Manager in Pompey's rebuilding process
If one wishes to pinpoint when the rot began to set in at Pompey then they might look towards the immediate aftermath of the 2008 FA Cup celebrations.
The celebrations on Southsea Common had barely died down when worrying murmurs started to emerge from inside the camp.
On the first day of the following campaign’s pre-season training, Harry Redknapp confided in this writer that he and owner Alexandre Gaydamak had hit problems.
This was not exactly surprising news as several other influential people in the club’s hierarchy had also expressed concerns.
Those fears proved justified as several farcical takeover attempts, various owners, two periods of administration, three sets of points deductions, many managerial changes and three relegations all followed.
Andy Awford – at odds with some of those at the helm – had long since departed the club when it started to fall apart.
But from the ashes of that carnage, the shoots of recovery have slowly emerged.
And Awford, now installed as Pompey manager, has a more optimistic outlook regarding the future of the Blues and those at the top.
“I really do believe that the club is now in a position where it can begin to take small and steady, but significant, steps forward,” he says. “And if we can end up back in the region of where we originally came from, but with a sound footing rather than on quicksand, it will be a giant step with massive progress.
“The recent announcement of the new training ground is evidence already of the shifting sand.
“The beauty of the training ground is that it can grow with us. We have the scope and the flexibility to improve it as we go and make it bigger and better as the football club gets bigger and better.
“Hopefully there is also going to be a Tesco superstore in our back yard which will then enable us to improve other aspects of the stadium.
“Previously we have seen plans for different training grounds and about 16 different ones for a new stadium and that is all they have ever been – plans on a sheet of paper.

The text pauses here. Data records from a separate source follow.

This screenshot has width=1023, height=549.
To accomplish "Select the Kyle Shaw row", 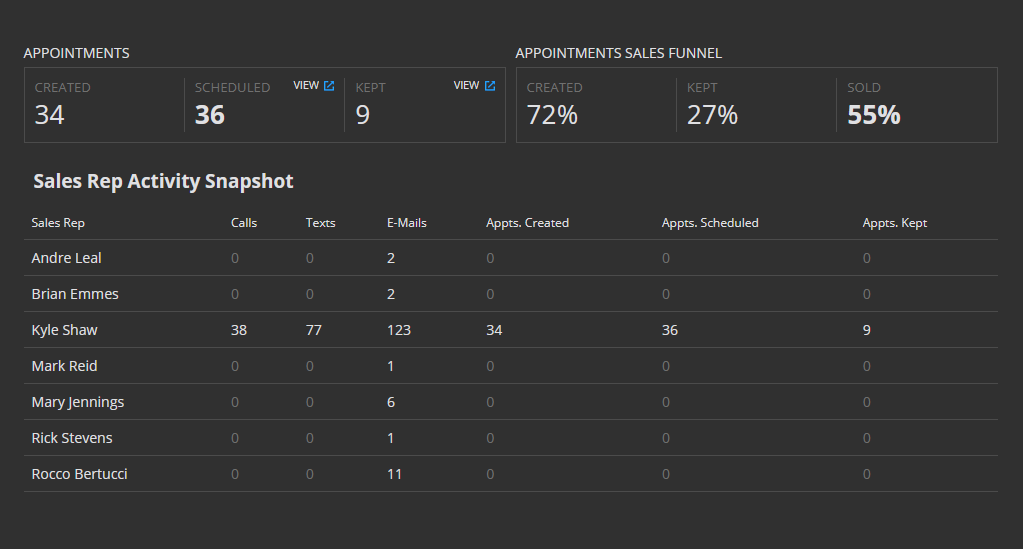I will (x=64, y=330).

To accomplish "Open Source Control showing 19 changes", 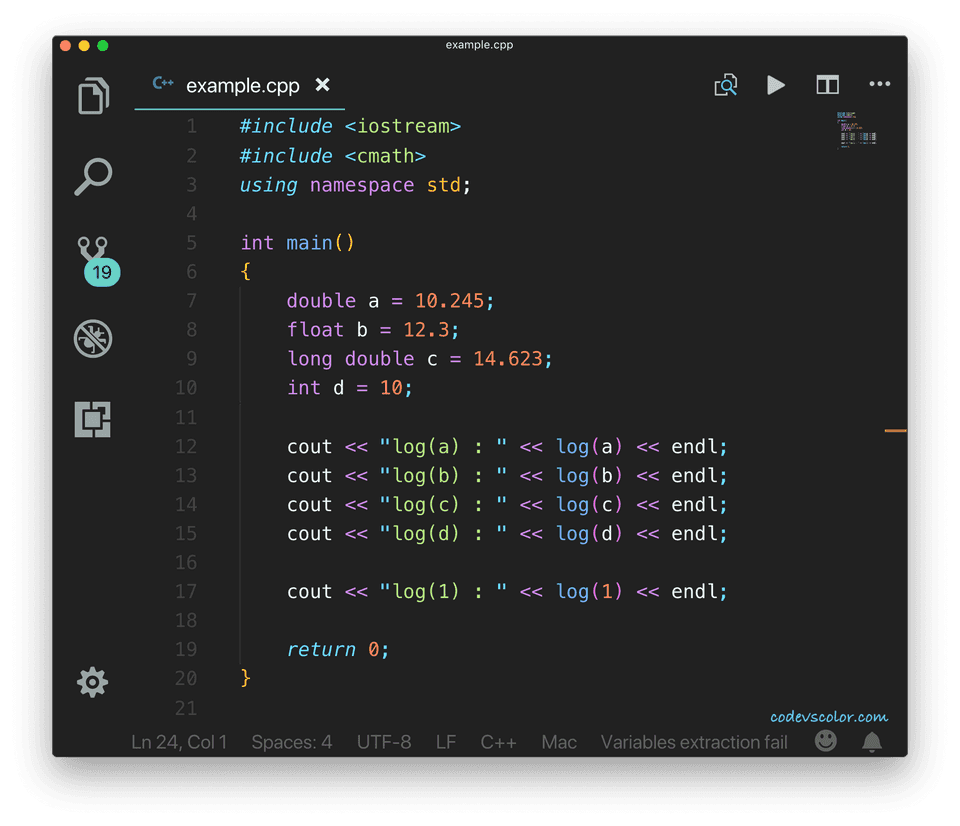I will click(x=92, y=255).
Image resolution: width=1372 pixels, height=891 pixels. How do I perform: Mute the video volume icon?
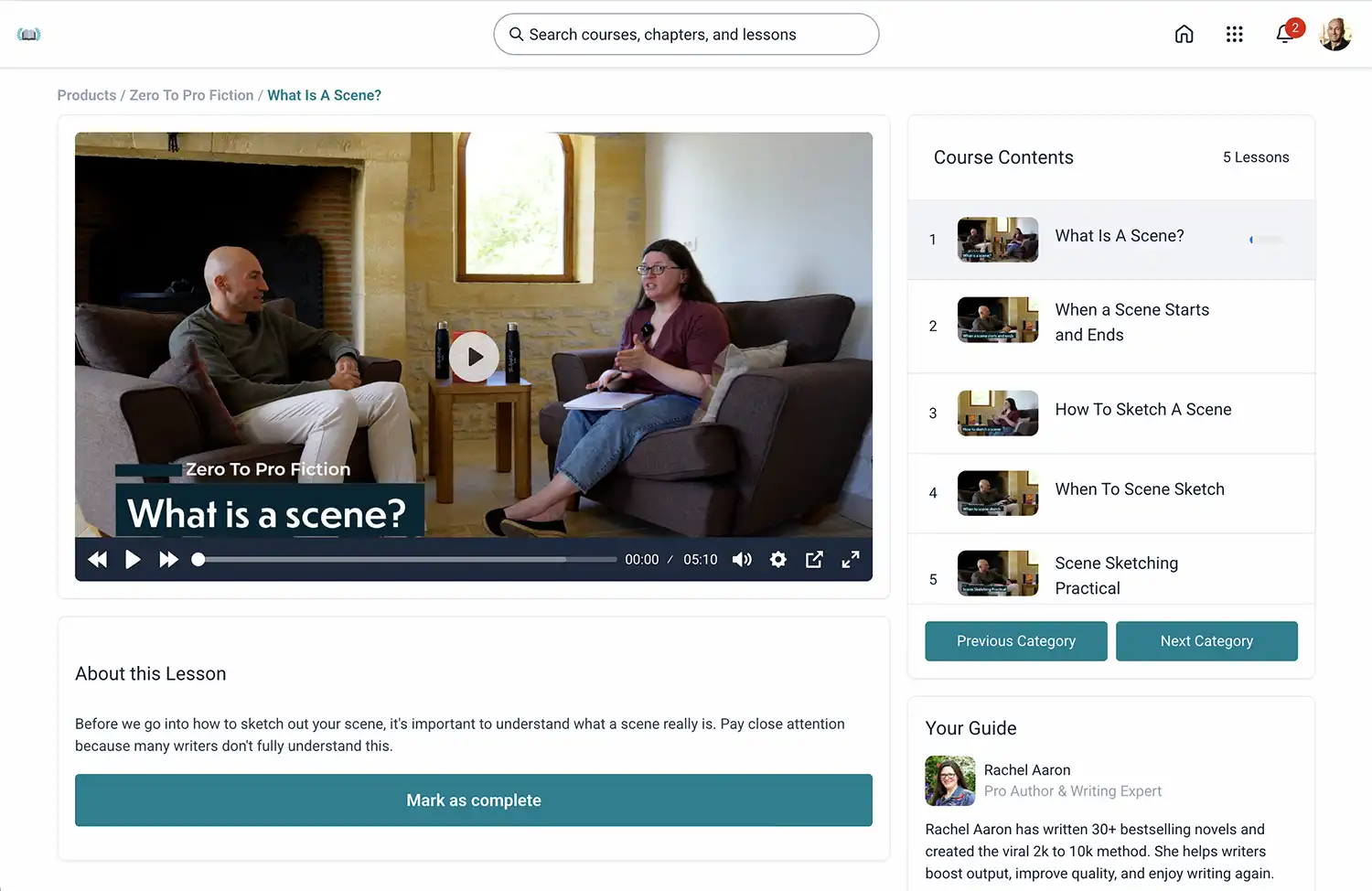(x=742, y=560)
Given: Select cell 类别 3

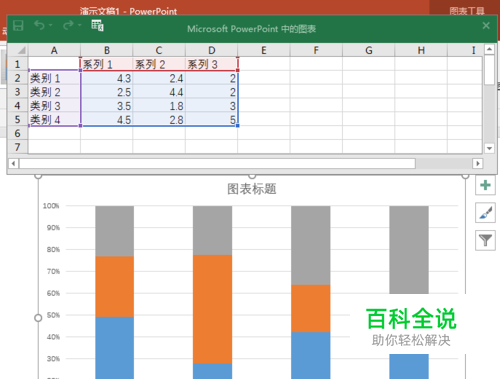Looking at the screenshot, I should pyautogui.click(x=54, y=106).
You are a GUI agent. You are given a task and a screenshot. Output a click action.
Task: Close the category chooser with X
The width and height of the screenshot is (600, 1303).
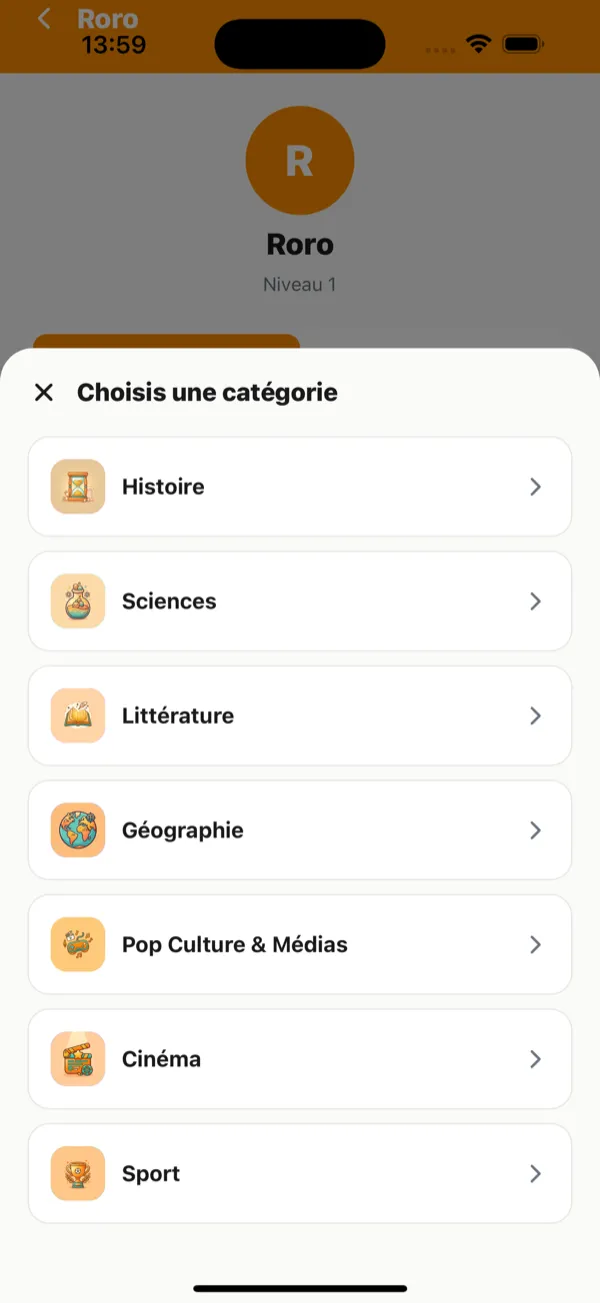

“Despite the numerous blueprints, I have never previously seen a bulldozer. But go down to Roko and it is actually happening.
“The pitches are taking shape to our specification and they are happening, rather than merely being talked about.
“I’ve seen all the glossy brochures with regard to stadiums, seats and training complexes, but finally we are dealing in reality.
“Fair play to all of those involved in doing it rather than talking about it and it is that which gives me the confidence to know we are finally moving forward.
“The important thing is that we don’t get ahead of ourselves, but just move at the pace which is right for the club.”
Clearly Awford is comfortable with Pompey’s status as a community-owner club and the company of those he reports to – a requisite for any manager in any business.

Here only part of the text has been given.